Ina Opperman

By Ina Opperman

Business Journalist


Plea from restaurant industry to insurers: stop the nightmare before Christmas

'If insurers pay out our claims now, we can rebuild the industry. They are now tested to show who they are ... It is not honourable to withhold our payments.'


Representatives of the restaurant industry are pleading with insurers to do the right thing and pay out their business interruption claims before Christmas and in doing so also save the industry. One of the insurers, Santam, has already been ordered to pay these claims by a full bench of the Western Cape High Court, but Santam is appealing the decision.
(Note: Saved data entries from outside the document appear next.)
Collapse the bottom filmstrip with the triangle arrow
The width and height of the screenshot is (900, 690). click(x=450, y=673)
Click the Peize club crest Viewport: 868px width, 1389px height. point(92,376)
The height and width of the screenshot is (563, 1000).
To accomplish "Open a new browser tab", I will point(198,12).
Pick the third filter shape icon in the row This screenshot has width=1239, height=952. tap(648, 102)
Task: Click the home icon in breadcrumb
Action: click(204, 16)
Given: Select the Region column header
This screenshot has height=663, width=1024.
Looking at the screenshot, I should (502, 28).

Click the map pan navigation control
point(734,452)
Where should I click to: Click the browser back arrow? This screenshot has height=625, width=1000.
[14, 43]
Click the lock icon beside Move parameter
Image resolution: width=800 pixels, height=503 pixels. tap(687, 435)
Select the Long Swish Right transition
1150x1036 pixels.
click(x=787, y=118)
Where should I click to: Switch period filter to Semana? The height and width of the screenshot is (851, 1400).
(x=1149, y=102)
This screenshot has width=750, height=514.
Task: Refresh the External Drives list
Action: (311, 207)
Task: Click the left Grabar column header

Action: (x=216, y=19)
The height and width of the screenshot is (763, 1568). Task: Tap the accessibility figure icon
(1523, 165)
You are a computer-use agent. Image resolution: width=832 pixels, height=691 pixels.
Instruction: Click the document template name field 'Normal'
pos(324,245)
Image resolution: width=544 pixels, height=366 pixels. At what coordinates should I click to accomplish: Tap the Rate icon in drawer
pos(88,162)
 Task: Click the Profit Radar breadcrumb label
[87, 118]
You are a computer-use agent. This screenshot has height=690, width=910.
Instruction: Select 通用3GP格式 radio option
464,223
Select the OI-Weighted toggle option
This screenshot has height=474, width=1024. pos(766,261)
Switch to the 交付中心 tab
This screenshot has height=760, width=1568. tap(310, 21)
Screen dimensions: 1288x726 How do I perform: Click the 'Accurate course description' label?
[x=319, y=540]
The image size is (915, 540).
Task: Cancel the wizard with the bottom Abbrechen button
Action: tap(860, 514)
ALSO READ: Court orders insurance giants Santam to pay business claims

“Put your money where your mouth is, Santam,” Rosemary Anderson, MD of Stonehaven and national chairperson of Fedhasa, said during a webinar discussing the battle between restaurants and insurers who refuse to pay business interruption insurance claims.

Anderson pointed out that while restaurants can do without insurers, insurers cannot do without customers and warned that this matter could damage the reputation of insurance companies. Only Outsurance has thus far paid out a claim for business interruption.

She says people must remember that entrepreneurs borrowed against their homes and other assets to start up a coffee shop, restaurant or guest house. They are now losing their houses and other assets because they do not have an income.

“This damages the whole insurance industry. Santam took away the yellow umbrella of protection,” she says.

ALSO READ: UK ruling positive development for SA claimants

Everything is not better yet

She said that it is not a case of everyone doing better now that the country is on lockdown level 1. “Many big hotels are still closed and those that are open have only 20% occupancy.” Establishments still need the money they claimed to enable them to continue doing business.

Robert More, from More Family Collection echoed this, saying only his company’s lodges are open, while its hotels are still closed, which means that the company only operates at 40% capacity. He says he is hoping for more regional measures to contain the pandemic.

“Most of our customers are international visitors and we have only had a trickle of them. Our lodges have started getting full with about 50% international guests, but on the weekend we have noticed hesitancy among people who want to book.”

More says there is also a problem now that establishments catering for international visitors are shifting their focus to domestic tourism, taking away from those that focus on local visitors only.

Anderson echoed this, saying that international travelers are concerned that they could end up being stuck in South Africa. “However, people also have pandemic fatigue, which is why self-catering establishments along the coast are so busy. There are also many specials to get business coming in.”

Impact on staff

Staff in the industry has also been affected. More says frequent communication is key because when staff is informed about what is happening they have less stress. “The road ahead looks better, but there is still a difficult and long road ahead. People have survived this far on their reserves they built up over the years, but they have depleted it now.”

He says the industry must brace itself for a difficult first six months of 2021. “Having our claims paid out will send the runway a bit.”

ALSO READ: Jury still out on insurers’ liability for business interruption claims

Anderson agrees that regular communication is important to ensure that staff knows you have not forgotten about them. “Insurers have such an opportunity now to make a difference in the lives of others as opposed to how it is now. We are asking them just do the basics, because it is the moral thing to do.”

He points out that insurers should have been able by now, after six months, to have done the math and to see that paying out will not jeopardise their business.